EuroNews: O Hamas é acusado de ter ligações com Teerão. A acusação tem fundamento?

Khaled Meshaal: Temos ligações com Teerão e com outros países arabo-muçulmanos e também temos boas relações com certos países europeus. Qual é o problema?São relações políticas e equilibradas. Não dependemos de ninguém.

EuroNews: Diz-se que Teerão fornece um apoio material e militar ao Hamas.

Khaled Meshaal: Não há apoio militar mas há apoio financeiro ao governo de Haniyeh que recebe apoio de alguns países árabes, qual é o problema? É o direito do povo palestianiano.

EuroNews: Será porque se receia a existência de um eixo Teerão-Gaza-Hezbollah?

Khaled Meshaal: Não há eixo mas há uma visão americana que classifica o mundo como quer, segundo critérios falsos. A América tenta classificar os estados entre países moderados e extremistas. Devemos recusar a visão americana.

EuroNews: Na Europa teme-se uma ligação com o Irão e o uso da violência como meio…

Khaled Meshaal: O uso da violência? Somos um povo ocupado, metade da população vive sob ocupação há sessenta anos e a outra parte está dispersa um pouco por todo o mundo. Esse povo não tem direito a defender-se? É o mínimo dos mínimos. É um dever e uma honra.

EuroNews: Em relação a essa matéria, o que pede à Europa?

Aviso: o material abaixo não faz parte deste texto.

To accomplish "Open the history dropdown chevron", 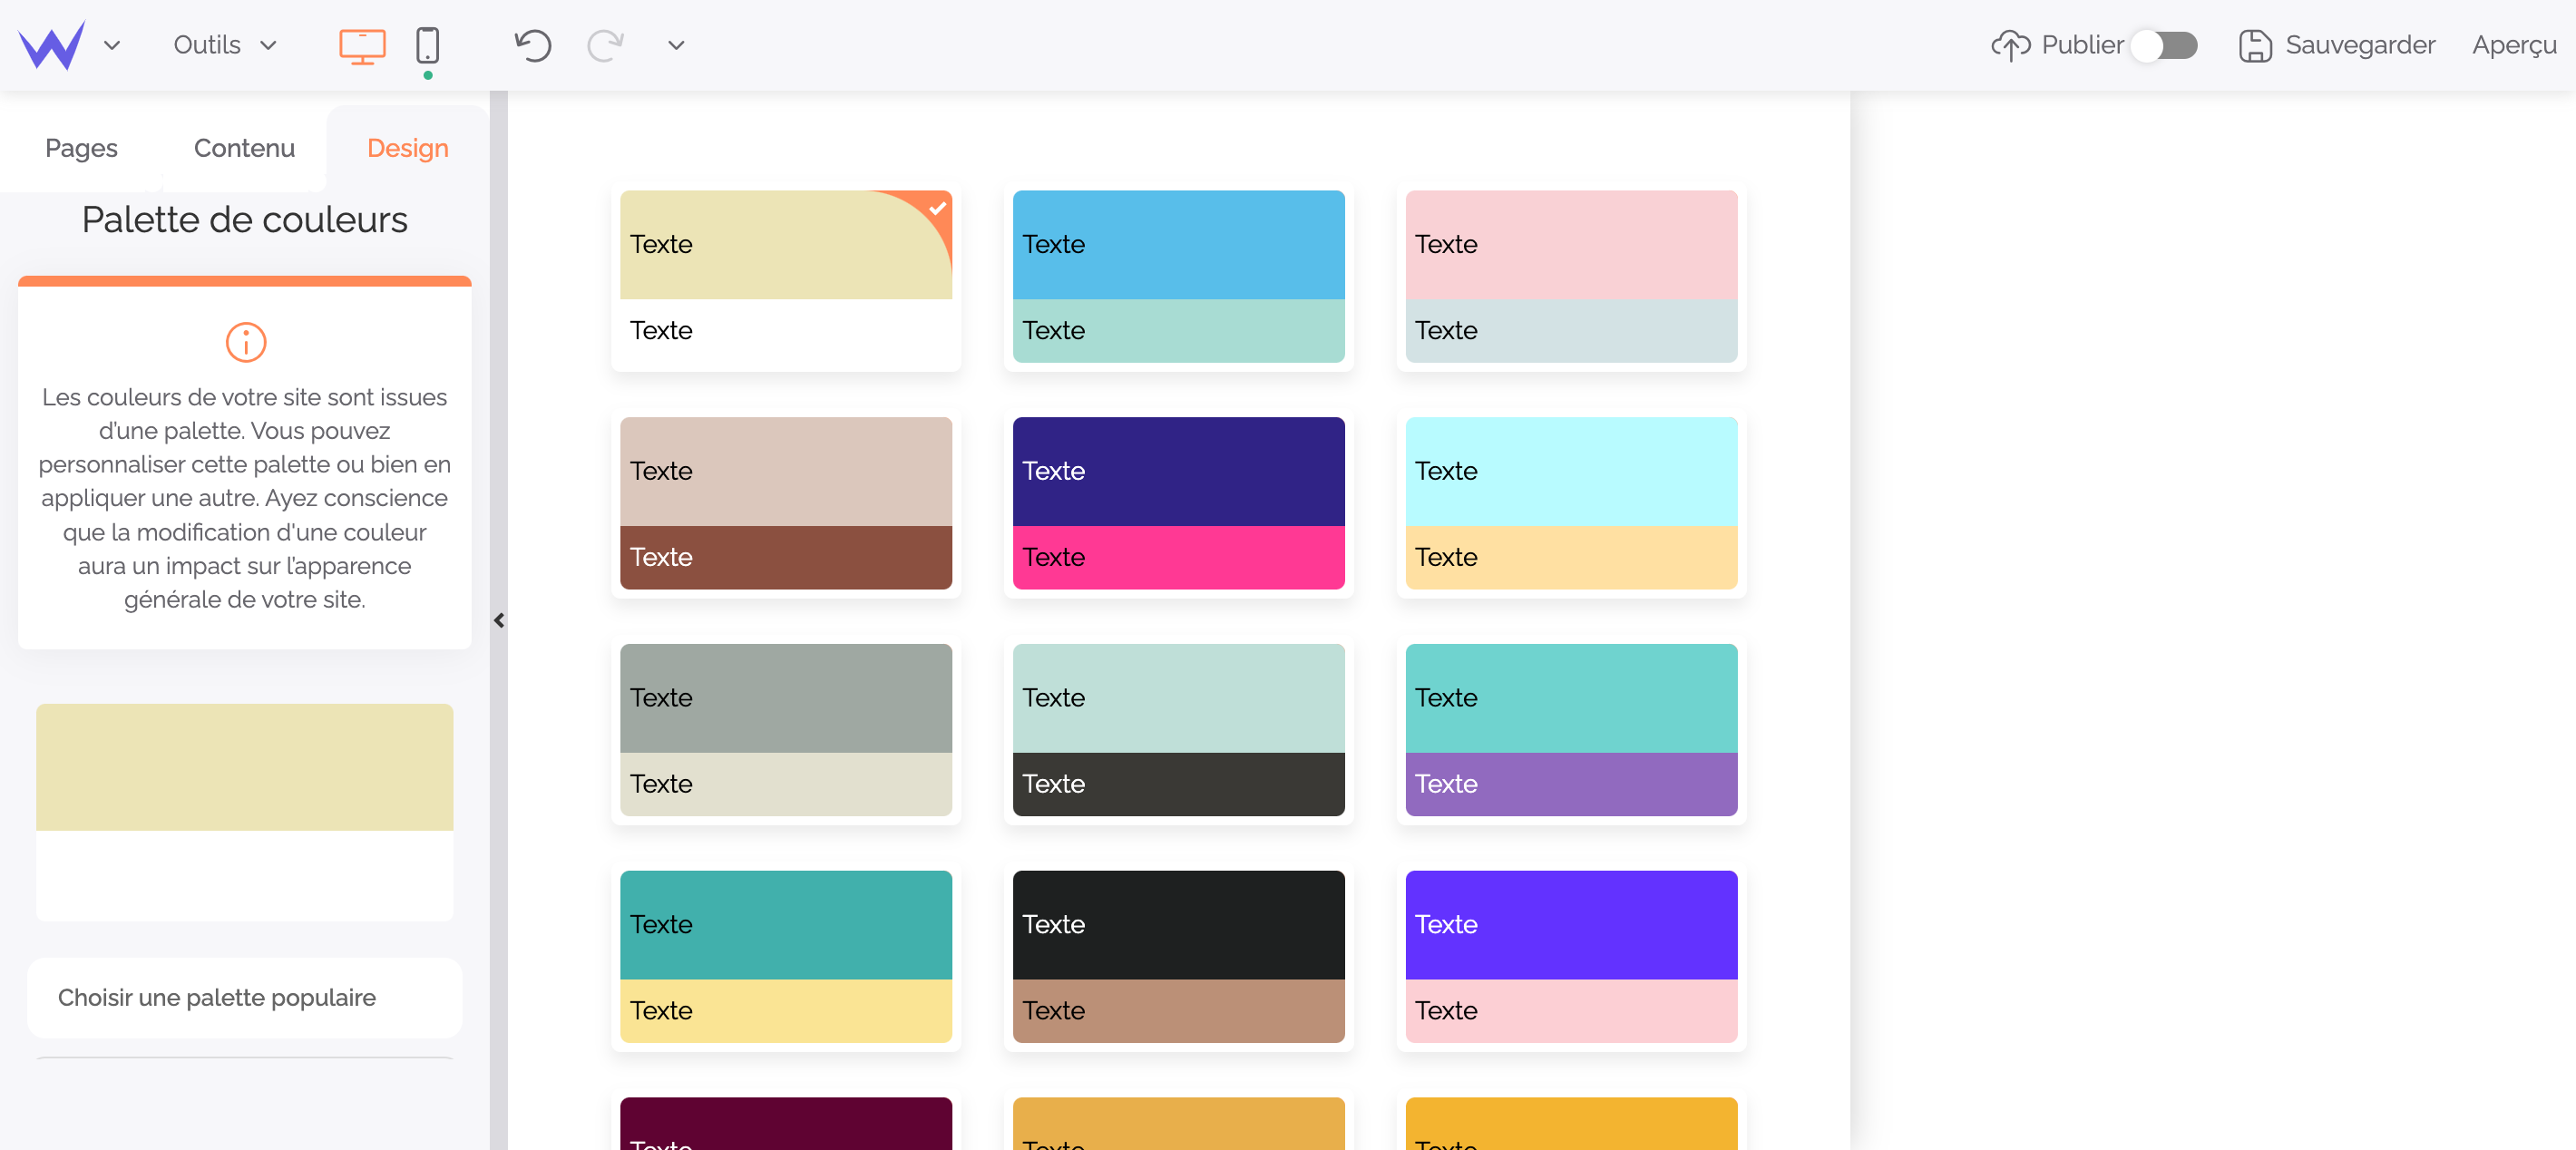I will (676, 46).
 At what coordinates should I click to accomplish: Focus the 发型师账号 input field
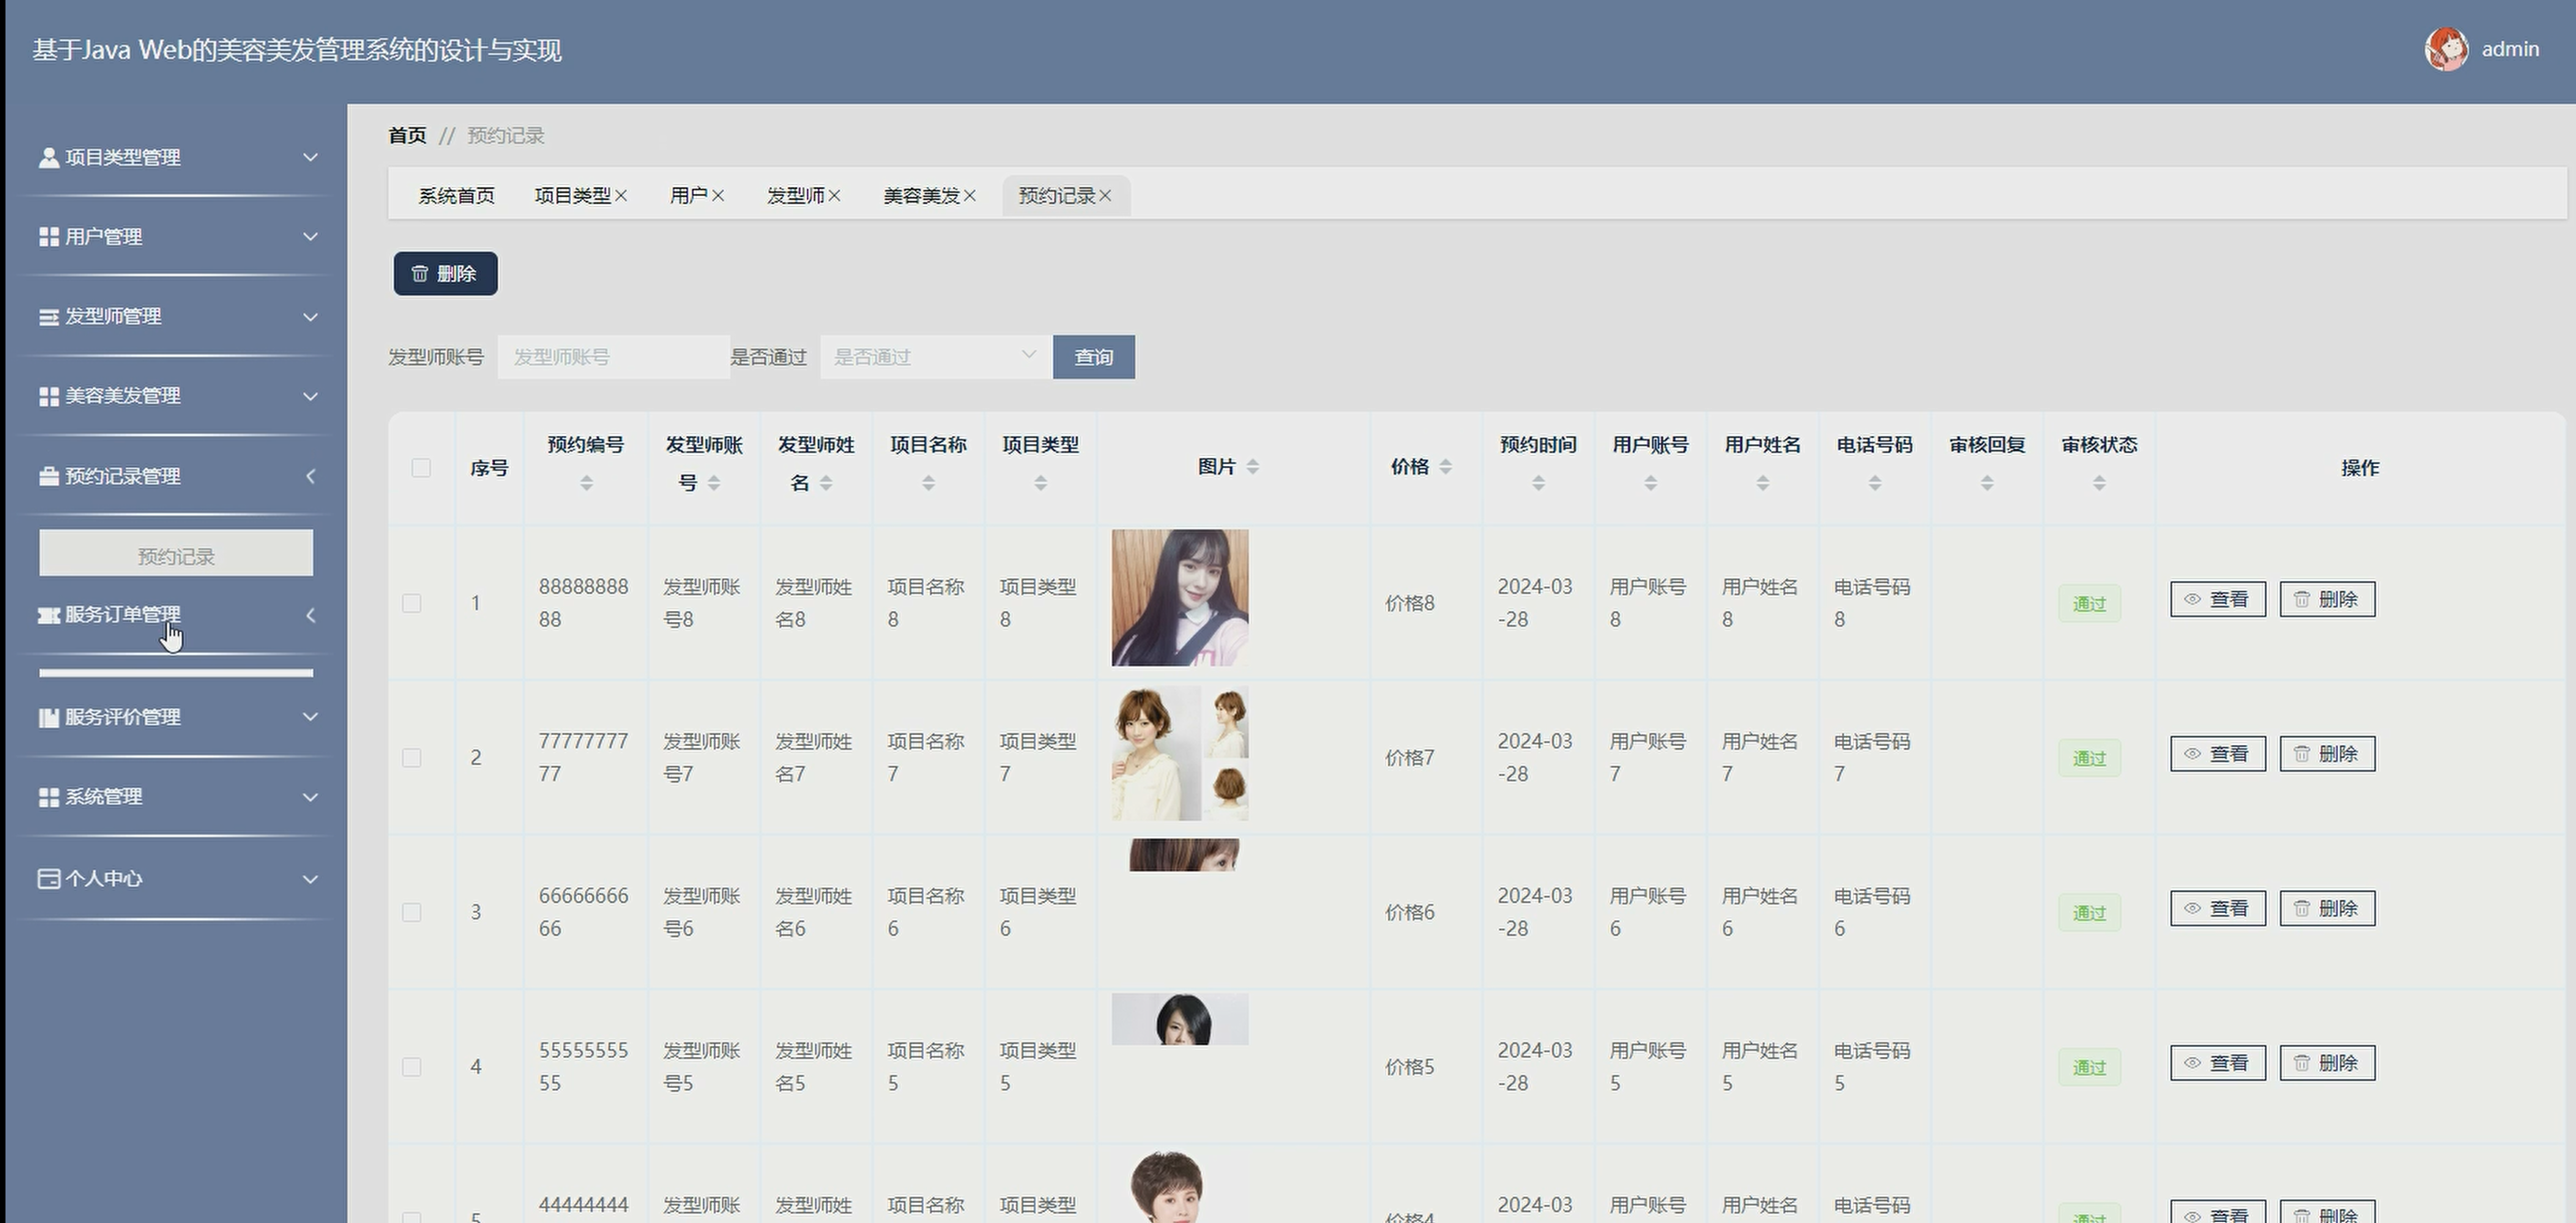[613, 357]
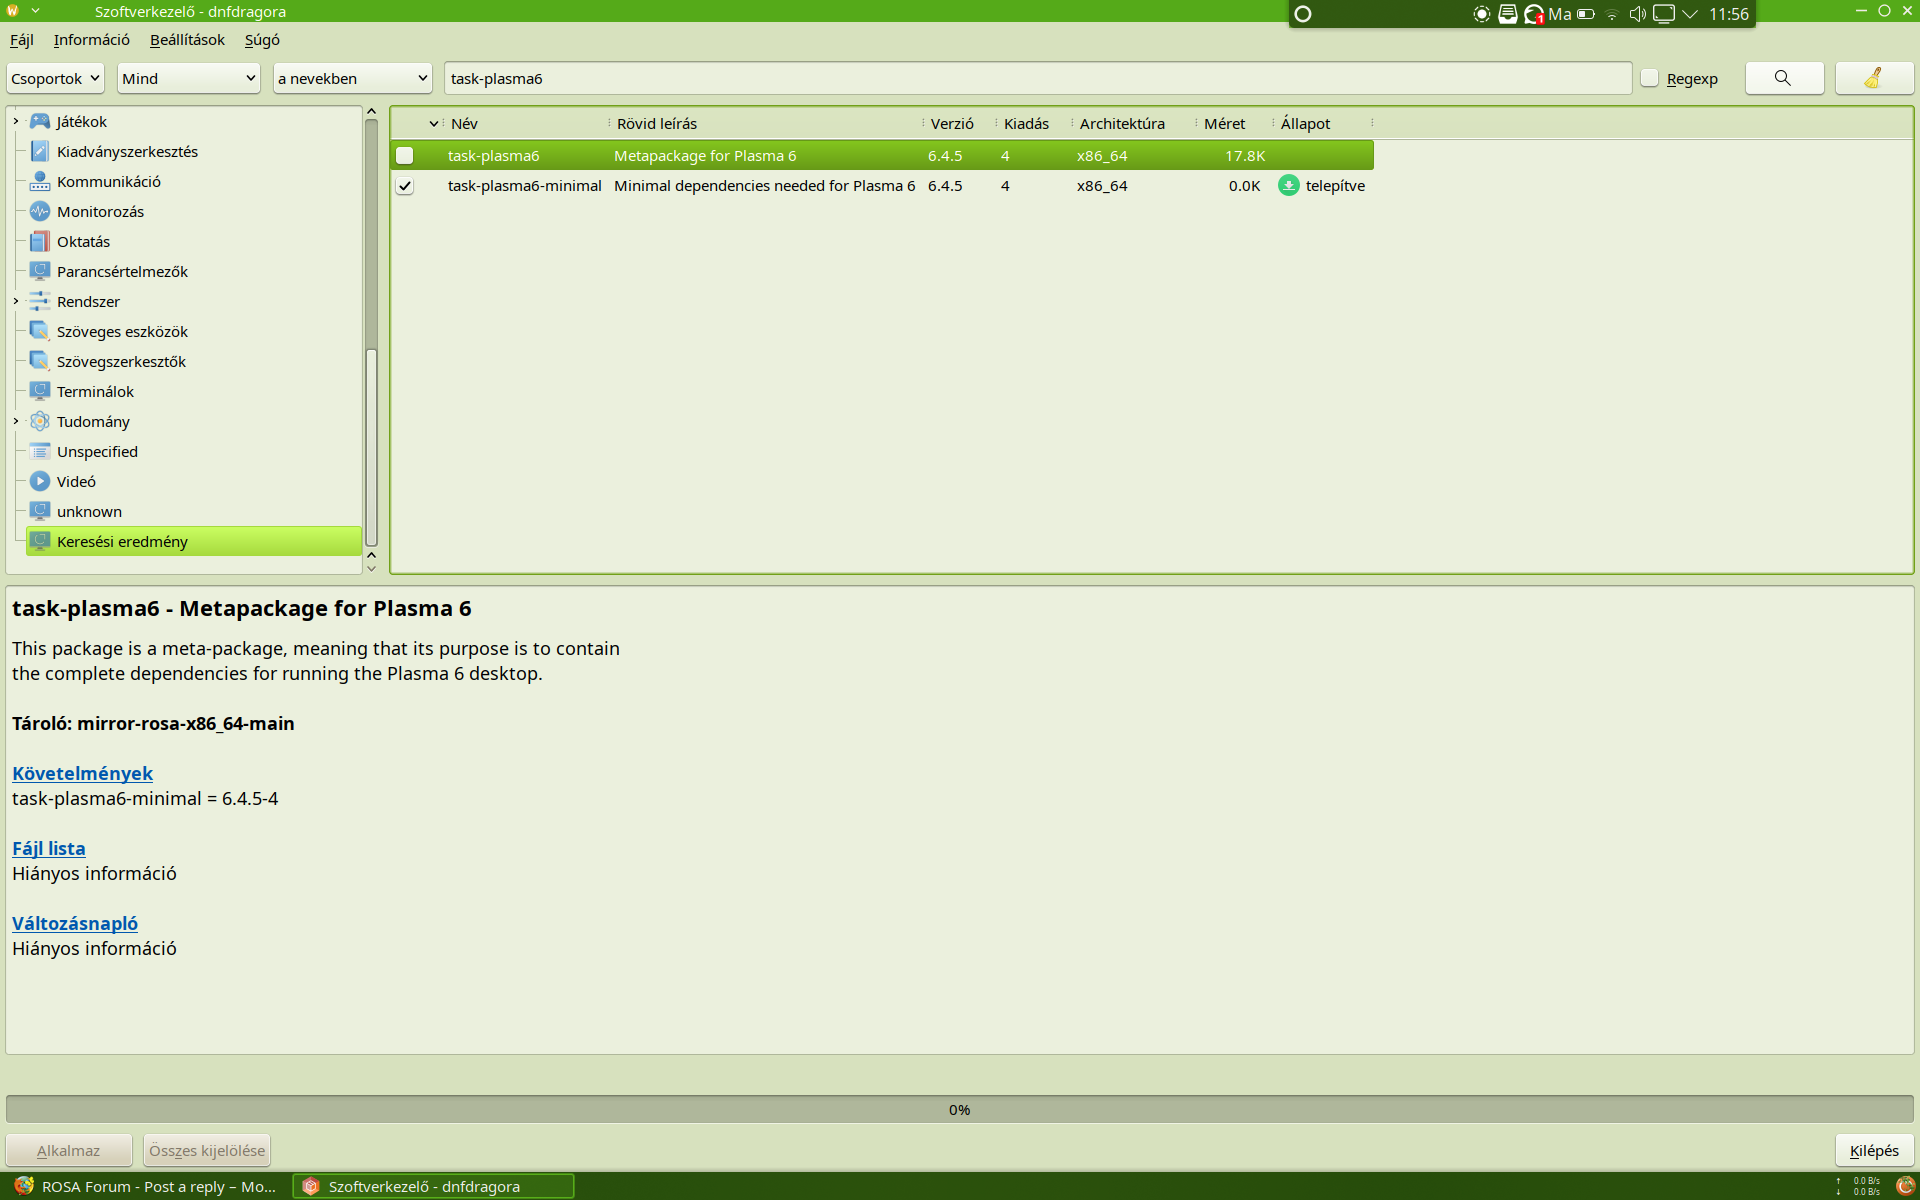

Khaled Meshaal: Os europeus devem saber que não há soluções se se esconderem atrás das condições dos Estados Unidos, que são impossíveis. A solução é dar o direito ao povo palestiniano e pôr fim à ocupação israelita. Actualmente, há uma possibilidade histórica: os árabes e os palestinianos aceitam a criação de um estado com as fronteiras de 1967. Lanço um apelo à Europa para que conduza a comunidade internacional, no lugar dos Estados Unidos que falharam – e em concerto com a Rússia, a China e os outros países, para dar o direito ao povo palestiniano e pôr fim à ocupação israelita.

EuroNews: O que espera do projecto de União para o mediterrâneo que deverá começar com a presidência francesa dos 27?

Khaled Meshaal: A Europa tem uma nova política para oferecer? Seria essa a referência, se os europeus não ficassem inertes. Enquanto a comunidade internacional e a Europa ficarem à distância e incapazes de agir, não teremos qualquer resultado. Os árabes e os muçulmanos esperam que a Europa ofereça algo de novo.